Records supplied>
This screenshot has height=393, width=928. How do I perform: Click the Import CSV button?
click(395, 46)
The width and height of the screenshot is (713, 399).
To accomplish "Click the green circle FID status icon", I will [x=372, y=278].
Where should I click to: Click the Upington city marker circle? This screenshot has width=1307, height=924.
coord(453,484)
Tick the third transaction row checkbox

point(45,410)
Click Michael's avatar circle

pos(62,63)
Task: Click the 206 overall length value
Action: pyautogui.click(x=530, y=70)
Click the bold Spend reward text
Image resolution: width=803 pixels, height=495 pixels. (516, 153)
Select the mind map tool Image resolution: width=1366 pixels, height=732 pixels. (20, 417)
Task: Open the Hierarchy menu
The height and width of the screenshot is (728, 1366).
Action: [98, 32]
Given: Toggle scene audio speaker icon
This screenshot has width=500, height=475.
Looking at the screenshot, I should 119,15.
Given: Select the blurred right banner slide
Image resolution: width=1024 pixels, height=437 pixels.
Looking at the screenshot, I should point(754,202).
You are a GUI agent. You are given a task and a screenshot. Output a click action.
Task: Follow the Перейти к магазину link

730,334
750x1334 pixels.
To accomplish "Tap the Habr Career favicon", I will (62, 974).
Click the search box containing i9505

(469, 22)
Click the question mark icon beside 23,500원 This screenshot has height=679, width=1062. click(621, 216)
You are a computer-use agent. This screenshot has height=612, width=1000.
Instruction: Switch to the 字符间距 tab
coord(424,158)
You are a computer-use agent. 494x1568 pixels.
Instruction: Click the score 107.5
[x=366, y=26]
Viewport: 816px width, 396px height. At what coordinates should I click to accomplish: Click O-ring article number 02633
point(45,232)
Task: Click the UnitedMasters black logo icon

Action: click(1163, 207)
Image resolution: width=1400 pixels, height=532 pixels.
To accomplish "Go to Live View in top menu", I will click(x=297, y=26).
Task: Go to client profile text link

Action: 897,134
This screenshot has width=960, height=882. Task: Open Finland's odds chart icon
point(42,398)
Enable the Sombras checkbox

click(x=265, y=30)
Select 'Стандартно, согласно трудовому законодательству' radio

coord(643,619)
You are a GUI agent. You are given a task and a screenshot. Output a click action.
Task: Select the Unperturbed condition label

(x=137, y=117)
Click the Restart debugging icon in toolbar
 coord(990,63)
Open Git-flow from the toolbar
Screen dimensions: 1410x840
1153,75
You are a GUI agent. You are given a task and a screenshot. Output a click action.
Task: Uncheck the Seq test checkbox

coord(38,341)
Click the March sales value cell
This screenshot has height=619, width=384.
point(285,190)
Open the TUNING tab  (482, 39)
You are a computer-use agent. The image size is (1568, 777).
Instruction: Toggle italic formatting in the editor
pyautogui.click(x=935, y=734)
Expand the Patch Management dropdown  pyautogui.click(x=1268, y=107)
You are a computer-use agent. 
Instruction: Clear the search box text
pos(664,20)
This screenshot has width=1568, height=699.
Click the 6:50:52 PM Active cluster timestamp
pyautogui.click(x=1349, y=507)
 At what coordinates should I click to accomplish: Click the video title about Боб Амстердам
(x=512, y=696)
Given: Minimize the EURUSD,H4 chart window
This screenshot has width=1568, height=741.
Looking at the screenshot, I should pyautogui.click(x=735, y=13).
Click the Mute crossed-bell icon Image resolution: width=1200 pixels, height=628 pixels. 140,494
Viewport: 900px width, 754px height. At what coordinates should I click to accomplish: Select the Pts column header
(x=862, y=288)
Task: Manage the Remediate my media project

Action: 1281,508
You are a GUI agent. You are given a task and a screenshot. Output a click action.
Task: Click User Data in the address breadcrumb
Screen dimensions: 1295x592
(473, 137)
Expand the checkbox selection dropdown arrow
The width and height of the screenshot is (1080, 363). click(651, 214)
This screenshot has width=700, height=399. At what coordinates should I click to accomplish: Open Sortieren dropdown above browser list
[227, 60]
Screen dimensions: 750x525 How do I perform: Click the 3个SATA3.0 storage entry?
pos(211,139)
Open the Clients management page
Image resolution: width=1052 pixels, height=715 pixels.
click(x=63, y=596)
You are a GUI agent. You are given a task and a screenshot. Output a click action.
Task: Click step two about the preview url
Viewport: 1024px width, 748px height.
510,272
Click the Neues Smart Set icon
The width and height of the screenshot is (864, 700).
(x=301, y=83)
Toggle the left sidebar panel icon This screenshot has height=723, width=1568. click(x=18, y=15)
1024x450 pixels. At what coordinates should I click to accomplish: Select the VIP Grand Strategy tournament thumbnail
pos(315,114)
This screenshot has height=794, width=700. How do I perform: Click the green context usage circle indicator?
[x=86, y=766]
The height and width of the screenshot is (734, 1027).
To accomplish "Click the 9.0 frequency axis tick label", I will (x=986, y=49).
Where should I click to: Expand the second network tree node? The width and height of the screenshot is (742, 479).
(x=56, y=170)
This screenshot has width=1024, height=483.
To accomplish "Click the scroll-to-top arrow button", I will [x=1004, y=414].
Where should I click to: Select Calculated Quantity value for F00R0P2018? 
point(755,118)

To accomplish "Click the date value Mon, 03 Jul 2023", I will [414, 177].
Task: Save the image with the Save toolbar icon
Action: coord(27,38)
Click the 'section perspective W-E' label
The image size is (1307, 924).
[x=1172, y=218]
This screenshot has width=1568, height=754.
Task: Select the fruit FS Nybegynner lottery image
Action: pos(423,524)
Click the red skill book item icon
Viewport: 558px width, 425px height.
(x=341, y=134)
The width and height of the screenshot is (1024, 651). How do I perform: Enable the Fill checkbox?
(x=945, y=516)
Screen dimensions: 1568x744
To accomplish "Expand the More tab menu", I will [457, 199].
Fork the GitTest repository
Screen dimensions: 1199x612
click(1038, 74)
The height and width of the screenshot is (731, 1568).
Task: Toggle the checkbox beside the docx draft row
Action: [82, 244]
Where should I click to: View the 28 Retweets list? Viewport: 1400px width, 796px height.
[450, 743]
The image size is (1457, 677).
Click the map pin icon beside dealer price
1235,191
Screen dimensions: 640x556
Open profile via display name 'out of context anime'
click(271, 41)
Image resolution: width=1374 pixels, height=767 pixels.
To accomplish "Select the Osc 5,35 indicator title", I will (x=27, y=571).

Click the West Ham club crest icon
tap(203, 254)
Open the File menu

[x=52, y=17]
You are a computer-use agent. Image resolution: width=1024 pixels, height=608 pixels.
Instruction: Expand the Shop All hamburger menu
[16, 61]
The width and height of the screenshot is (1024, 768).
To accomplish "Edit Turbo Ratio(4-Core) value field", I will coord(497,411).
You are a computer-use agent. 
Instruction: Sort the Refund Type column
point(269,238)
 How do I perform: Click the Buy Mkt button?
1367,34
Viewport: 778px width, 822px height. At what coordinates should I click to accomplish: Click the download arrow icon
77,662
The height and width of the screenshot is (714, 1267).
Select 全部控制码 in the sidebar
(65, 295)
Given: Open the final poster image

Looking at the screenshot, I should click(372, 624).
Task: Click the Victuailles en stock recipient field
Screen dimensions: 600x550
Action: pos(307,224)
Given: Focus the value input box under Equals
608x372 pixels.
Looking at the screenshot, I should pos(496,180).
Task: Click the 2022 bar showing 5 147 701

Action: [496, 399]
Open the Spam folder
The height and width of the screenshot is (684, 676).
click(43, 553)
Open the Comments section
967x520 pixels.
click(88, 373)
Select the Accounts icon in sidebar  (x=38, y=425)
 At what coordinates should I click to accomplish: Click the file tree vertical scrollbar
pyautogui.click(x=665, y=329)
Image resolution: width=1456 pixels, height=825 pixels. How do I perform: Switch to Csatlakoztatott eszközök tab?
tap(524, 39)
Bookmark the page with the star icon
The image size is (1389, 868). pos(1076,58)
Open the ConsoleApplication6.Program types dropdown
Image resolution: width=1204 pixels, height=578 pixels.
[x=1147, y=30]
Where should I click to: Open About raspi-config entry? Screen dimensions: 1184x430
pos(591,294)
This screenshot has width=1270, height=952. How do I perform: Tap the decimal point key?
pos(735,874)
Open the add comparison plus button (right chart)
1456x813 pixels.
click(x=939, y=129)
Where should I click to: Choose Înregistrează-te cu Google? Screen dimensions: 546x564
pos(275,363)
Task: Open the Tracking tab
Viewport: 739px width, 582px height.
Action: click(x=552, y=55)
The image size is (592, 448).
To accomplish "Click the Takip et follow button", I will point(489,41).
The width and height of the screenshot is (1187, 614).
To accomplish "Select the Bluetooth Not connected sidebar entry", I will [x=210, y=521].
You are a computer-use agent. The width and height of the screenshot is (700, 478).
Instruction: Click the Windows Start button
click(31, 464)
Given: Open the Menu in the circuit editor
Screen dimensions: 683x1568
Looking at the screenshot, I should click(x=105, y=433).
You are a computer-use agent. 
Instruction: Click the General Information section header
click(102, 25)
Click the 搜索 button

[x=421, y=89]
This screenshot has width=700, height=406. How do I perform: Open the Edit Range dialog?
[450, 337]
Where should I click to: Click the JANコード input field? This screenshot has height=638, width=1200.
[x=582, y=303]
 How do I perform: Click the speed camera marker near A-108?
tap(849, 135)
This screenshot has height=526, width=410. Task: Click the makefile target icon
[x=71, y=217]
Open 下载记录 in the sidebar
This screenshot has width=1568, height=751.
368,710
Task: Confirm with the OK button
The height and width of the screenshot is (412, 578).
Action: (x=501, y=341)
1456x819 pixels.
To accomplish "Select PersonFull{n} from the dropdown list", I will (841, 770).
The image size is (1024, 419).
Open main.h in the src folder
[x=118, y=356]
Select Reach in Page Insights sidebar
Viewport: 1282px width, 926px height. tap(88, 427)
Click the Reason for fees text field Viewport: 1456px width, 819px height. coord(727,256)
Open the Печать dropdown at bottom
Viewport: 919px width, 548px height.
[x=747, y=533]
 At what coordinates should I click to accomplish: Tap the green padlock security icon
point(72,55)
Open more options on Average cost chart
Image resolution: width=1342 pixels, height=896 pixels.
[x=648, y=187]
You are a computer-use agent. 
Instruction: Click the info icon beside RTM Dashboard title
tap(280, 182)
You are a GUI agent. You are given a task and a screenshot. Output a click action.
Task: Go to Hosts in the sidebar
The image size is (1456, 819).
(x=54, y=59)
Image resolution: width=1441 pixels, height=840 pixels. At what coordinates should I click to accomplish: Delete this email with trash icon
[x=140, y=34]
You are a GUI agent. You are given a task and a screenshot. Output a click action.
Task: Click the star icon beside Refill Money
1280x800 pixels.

Task details> Please copy everything in the records above from the line containing "Click the West Ham club crest icon" down to the line containing "Looking at the screenshot, I should click(372, 624).", both included, without changing anything.

Answer for the task>
Click the West Ham club crest icon
tap(203, 254)
Open the File menu

[x=52, y=17]
You are a computer-use agent. Image resolution: width=1024 pixels, height=608 pixels.
Instruction: Expand the Shop All hamburger menu
[16, 61]
The width and height of the screenshot is (1024, 768).
To accomplish "Edit Turbo Ratio(4-Core) value field", I will coord(497,411).
You are a computer-use agent. 
Instruction: Sort the Refund Type column
point(269,238)
 How do I perform: Click the Buy Mkt button?
1367,34
Viewport: 778px width, 822px height. At what coordinates should I click to accomplish: Click the download arrow icon
77,662
The height and width of the screenshot is (714, 1267).
Select 全部控制码 in the sidebar
(65, 295)
Given: Open the final poster image

Looking at the screenshot, I should click(372, 624).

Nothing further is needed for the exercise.